Relativistic. The scholarly study of linguistics and literary criticism during the past few decades has been characterized by an increasing skepticism regarding the possibility of absolute truth. Formalism, structuralism, phenomenology and deconstruction have some diversity of forms, but they have led to some common philosophical assumptions, including the impossibility of objectivity, the relativity of truth, the subjectivity of meaning and the resulting primacy of experience (since ultimate meanings are regarded as indeterminate).

Relativism as a worldview now pervades contemporary thought and even pressures many Christians. A common assumption today is that Christianity is an alternative that has already had its day. This is so persuasive precisely because modern culture has adopted the notion that everything changes and anything becomes passe, whether fashions or automobiles or religion or, ultimately, truth itself. One perceptive businessman in the church I pastor commented to me, "I find the persuasiveness [of this view] very sophisticated and tugging at my elbows every day! And I consider my faith reasonably strong."

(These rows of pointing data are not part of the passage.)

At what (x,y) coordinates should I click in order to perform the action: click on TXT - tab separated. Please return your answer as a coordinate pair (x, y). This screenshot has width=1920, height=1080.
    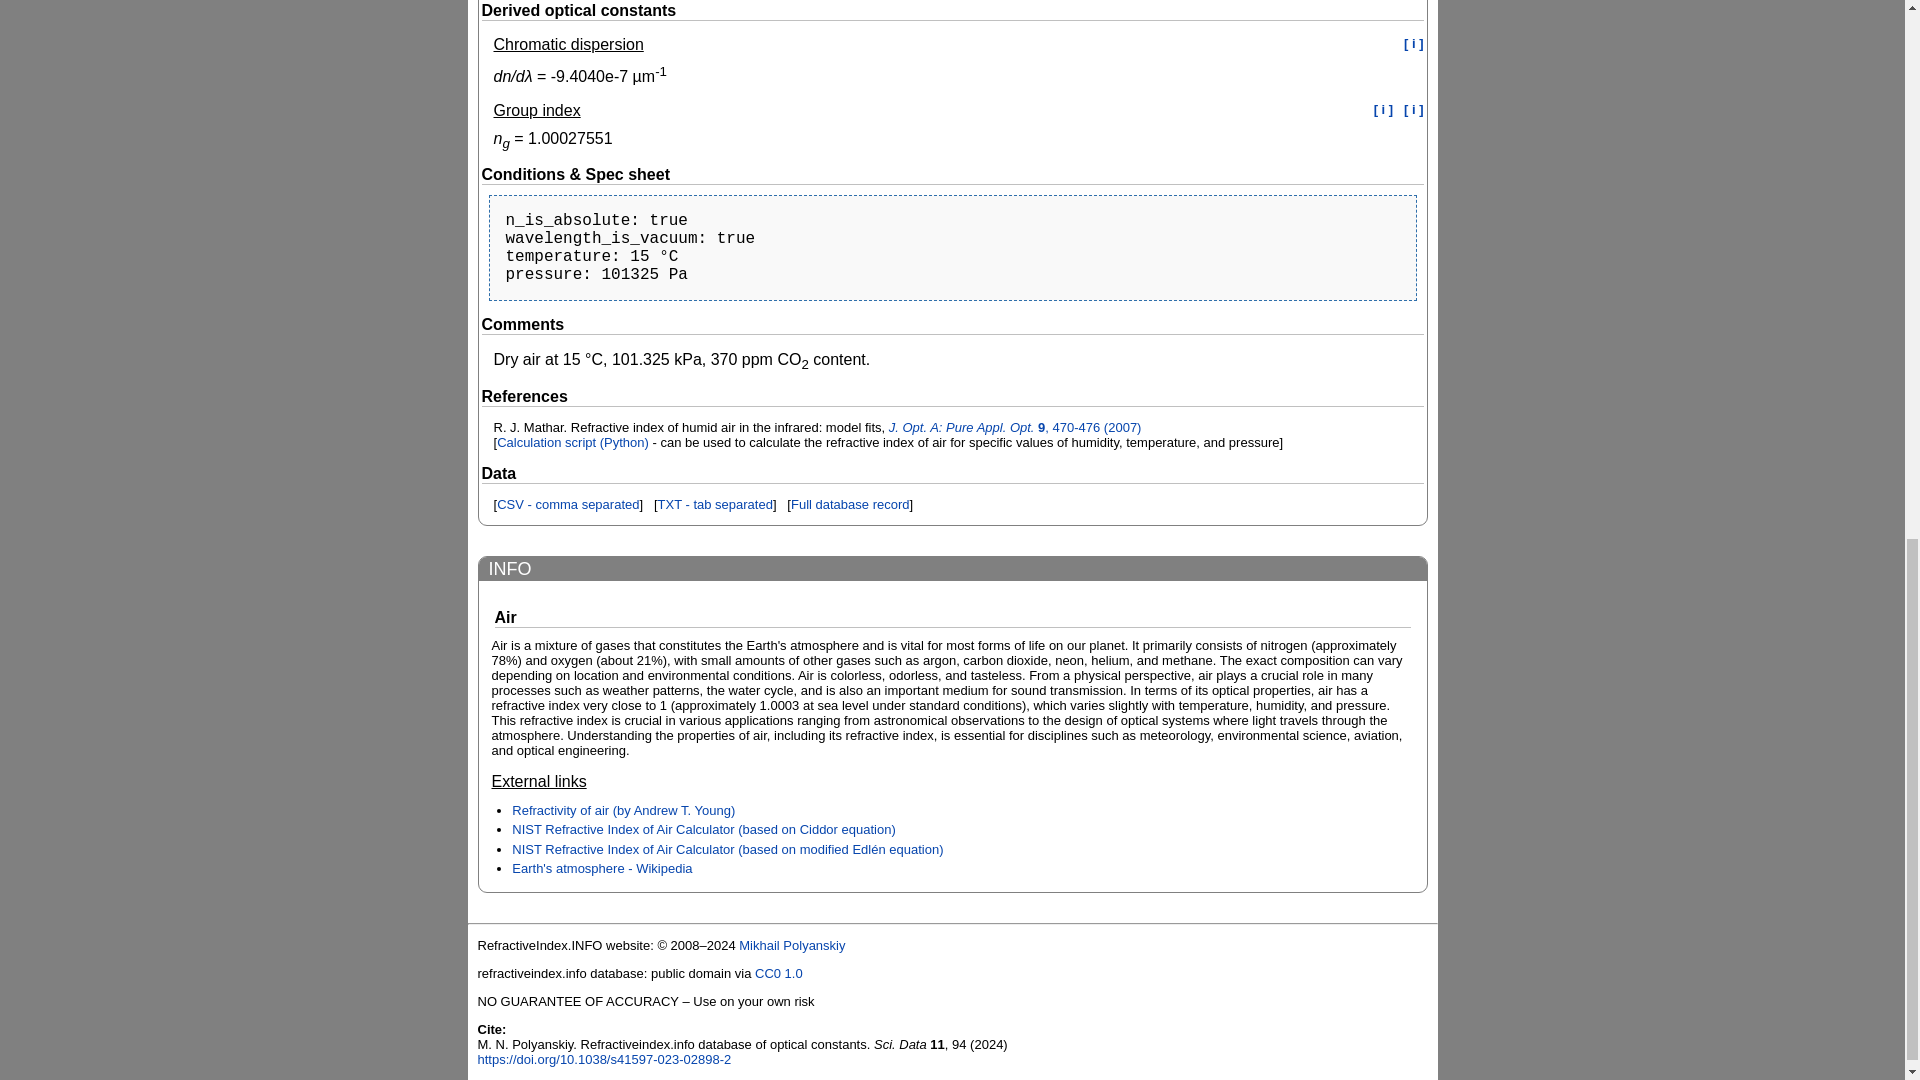
    Looking at the image, I should click on (716, 504).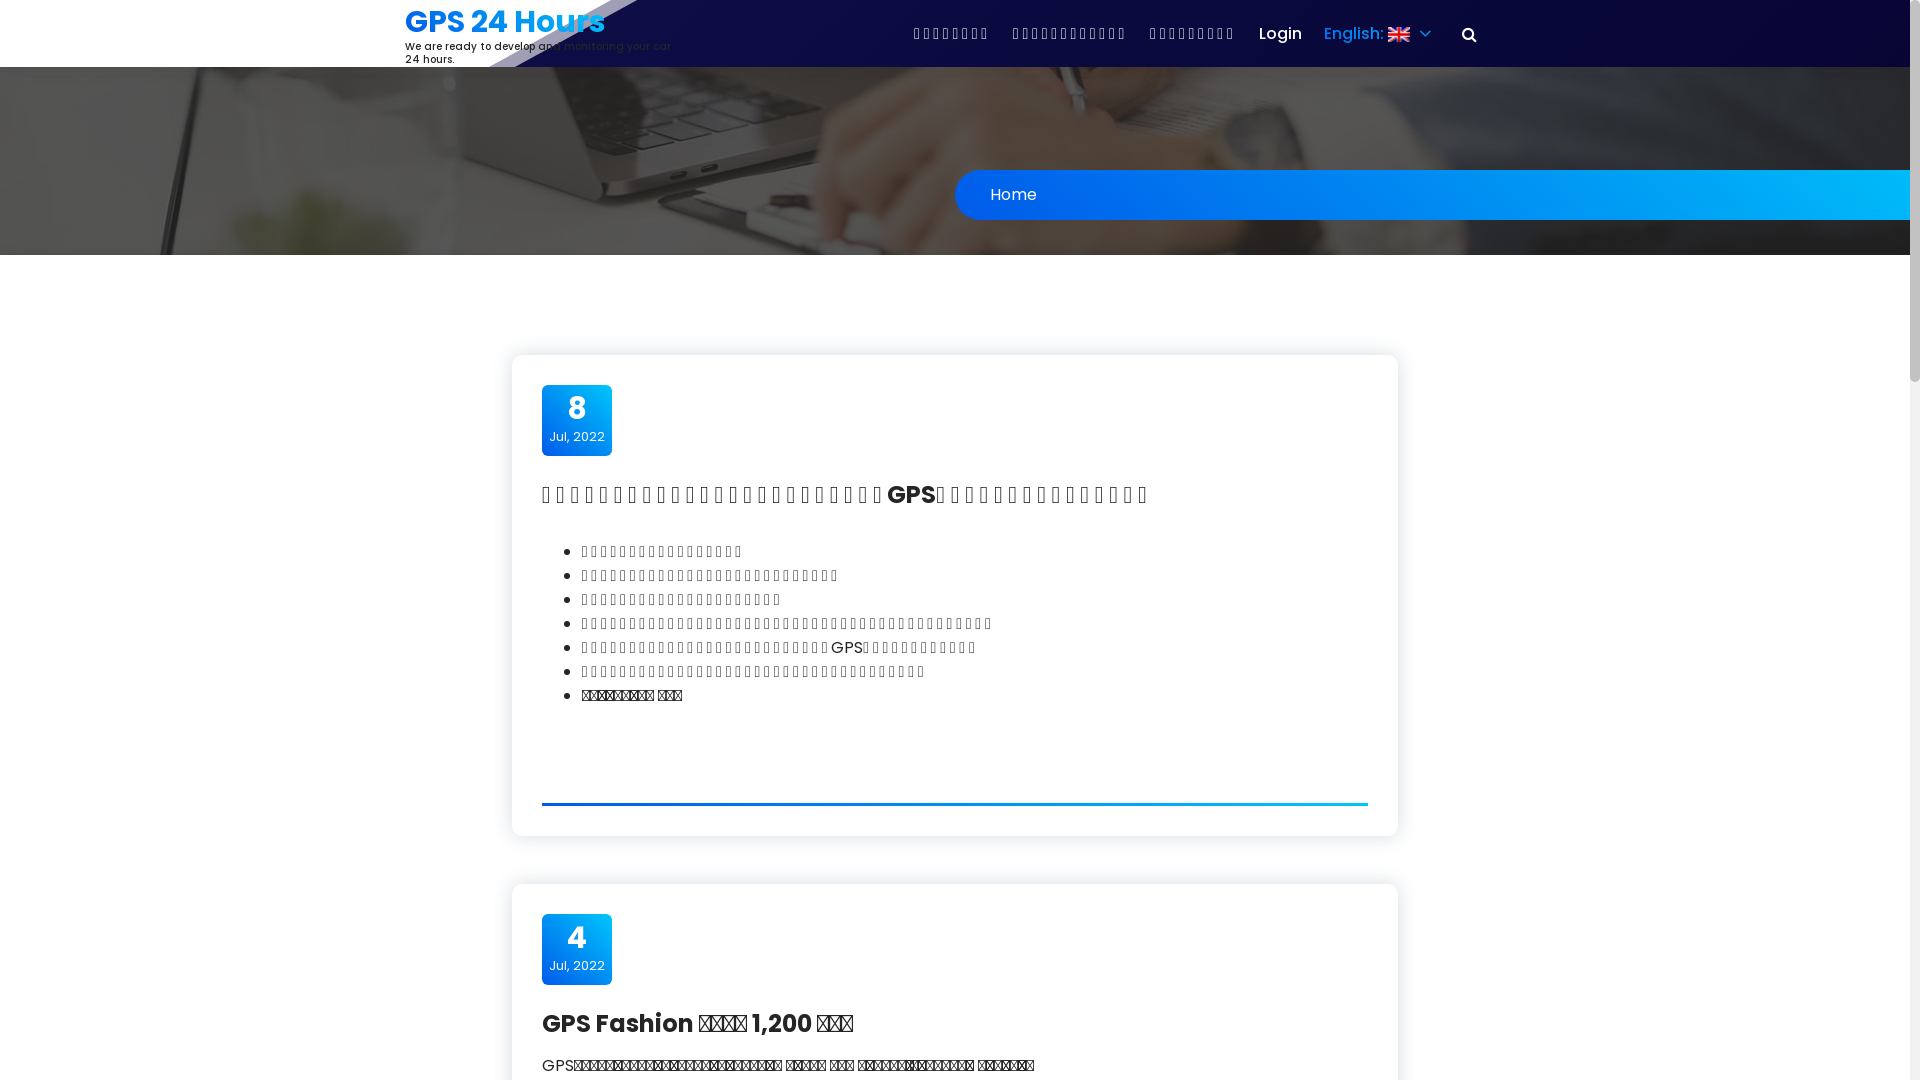 The height and width of the screenshot is (1080, 1920). Describe the element at coordinates (1374, 34) in the screenshot. I see `English: ` at that location.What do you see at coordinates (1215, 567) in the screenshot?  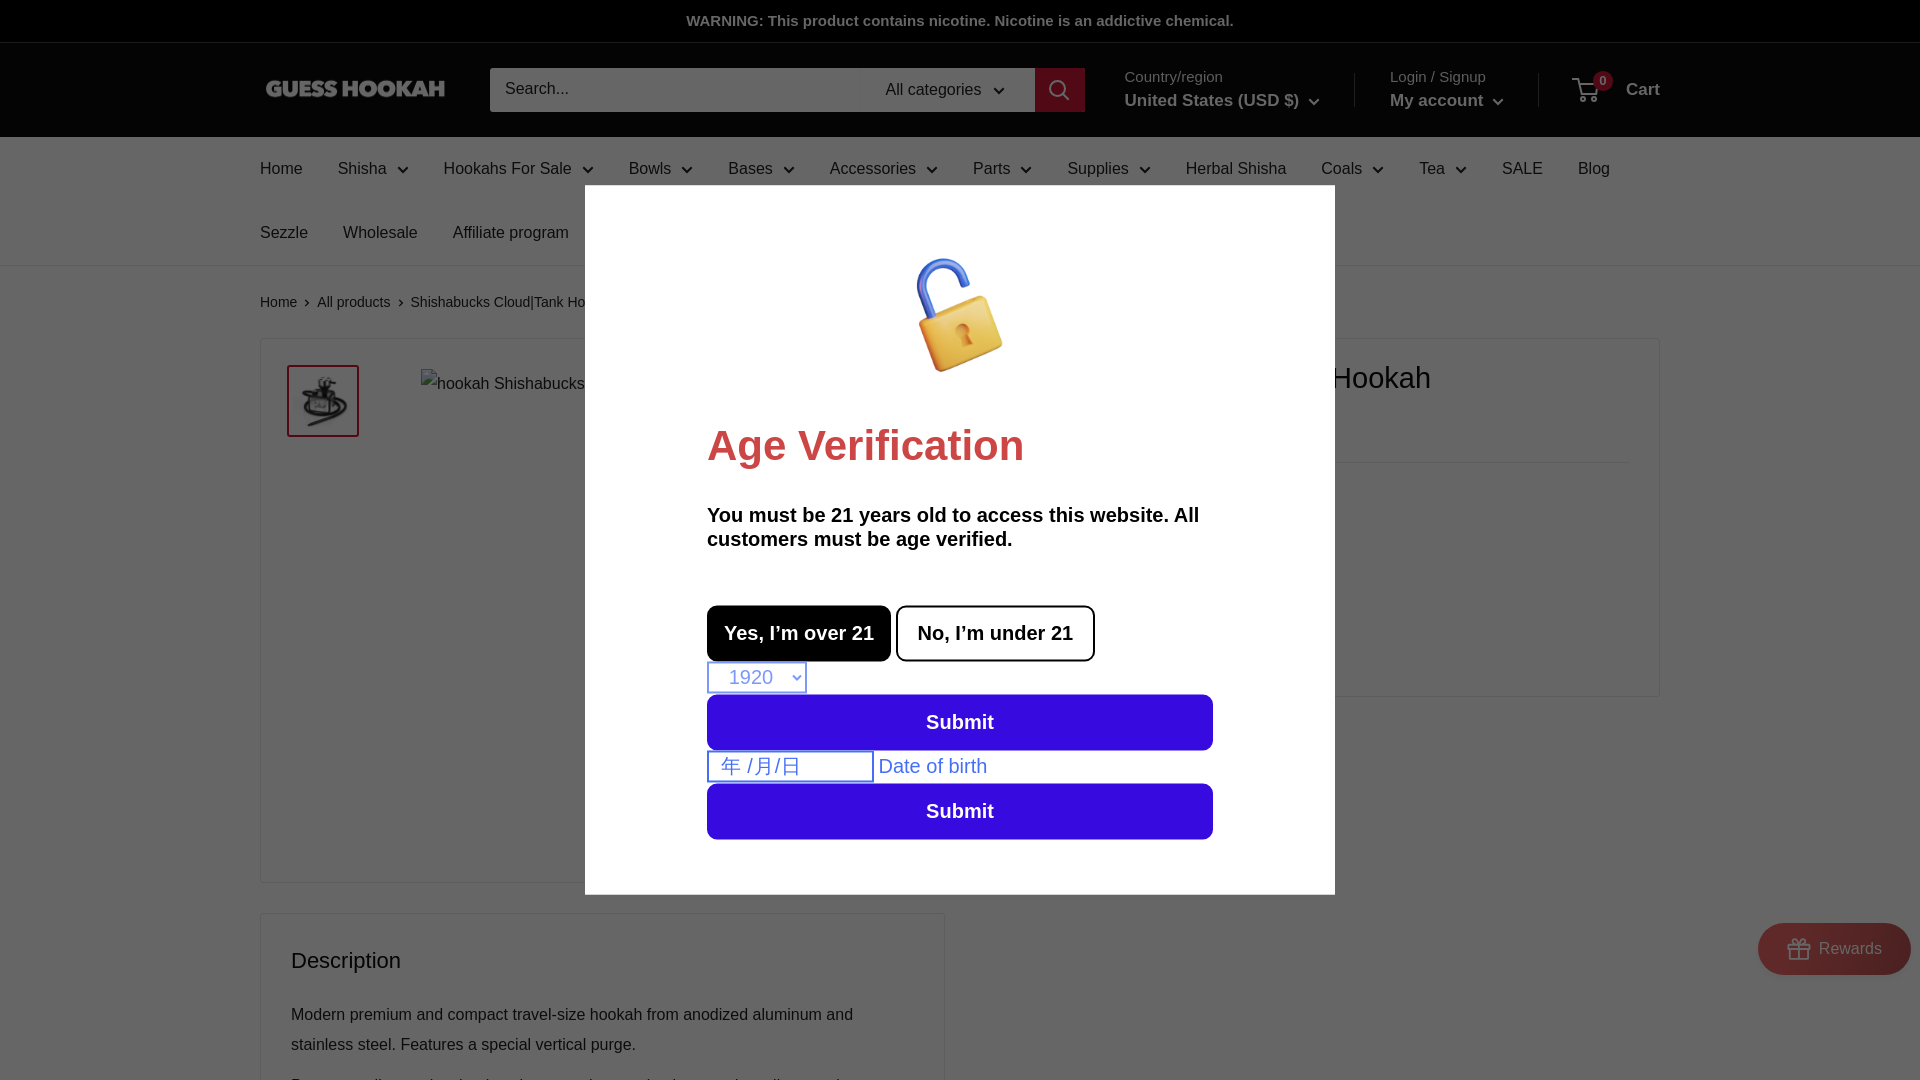 I see `Increase quantity by 1` at bounding box center [1215, 567].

The impact of relativism is to undermine exactly what James prescribes for our study of Scripture. We say the Bible is the word of God; then we contradict that belief by conceding a cultural relativity to points of doctrine that are presented in Scripture as transcending culture. We say we believe in the authority of Scripture; but we have so often been told "It may be right for you, but not for me" that we begin to believe this relativism in our own hearts. Then, when we read the word of God, it falls on ears that hear but do not respond with action.

Superstitious.
In 1 Samuel it is recorded that the Israelites were defeated by the Philistines. The elders of Israel conferred and decided to bring the ark of the Lord's covenant from Shiloh "so that it may go with us and save us from the hand of our enemies" (1 Sam 4:3). When they next went into battle, this time with the ark of the Lord present, Israel was again defeated, and the ark was captured.

What went wrong with their plan? They treated the ark of the covenant as if it were magical, as if it could save them. Instead, they should have sought the Lord. Doing so, they would have realized that they could not expect salvation from a holy God while persisting in wickedness. They would have to do what James says to do: act on God's word.

This is not far off from the way some people treat Scripture still. The Bible is revered as an object, as if it would bring blessing on one's life. The Bible may be read often; prayers may be said frequently; church services may be attended; yet there may still be a self-satisfied overlooking of gossip or lies or irresponsibility or emotional abuse of one's spouse. This amounts to a superstitious use of Scripture.

James is insisting that the words of Scripture are of no value unless put into practice. If you study the word of God and begin to see a picture of true justice or genuine love or real holiness, then start practicing what you are discovering. This is the passion on James's heart.

Emotional. The word of God is certainly intended to affect our emotions. Jesus himself told his disciples that he spoke his words to them so that they might not fear but instead have joy (Jn 14:1-2; 15:11). The misuse of this is the employment of the word of God only for emotional comfort while avoiding obedience. By James's instruction, one should not be satisfied with a superficial devotional reading merely for emotional satisfaction. He demands a reading of the word with the goal of doing the will of God found there.

Theoretical. James's instruction also repudiates the merely theoretical use of the word of God, in which a person may study the word in exhaustive detail but then use the word only as material for philosophical or theological debate. The result is an abundance of doctrinal correctness but a scarcity of biblical godliness. The ones who are "hearers only" after this pattern tend to build a reputation for holding proper theology while leaving behind a trail of divisiveness and damaged relationships.

All of these approaches have a kernel of truth in them (though I wouldn't call the third "superstition" when applied rightly). As the book of James instructs, however, the ideal approach to scripture is to be doers of the Word and not merely hearers.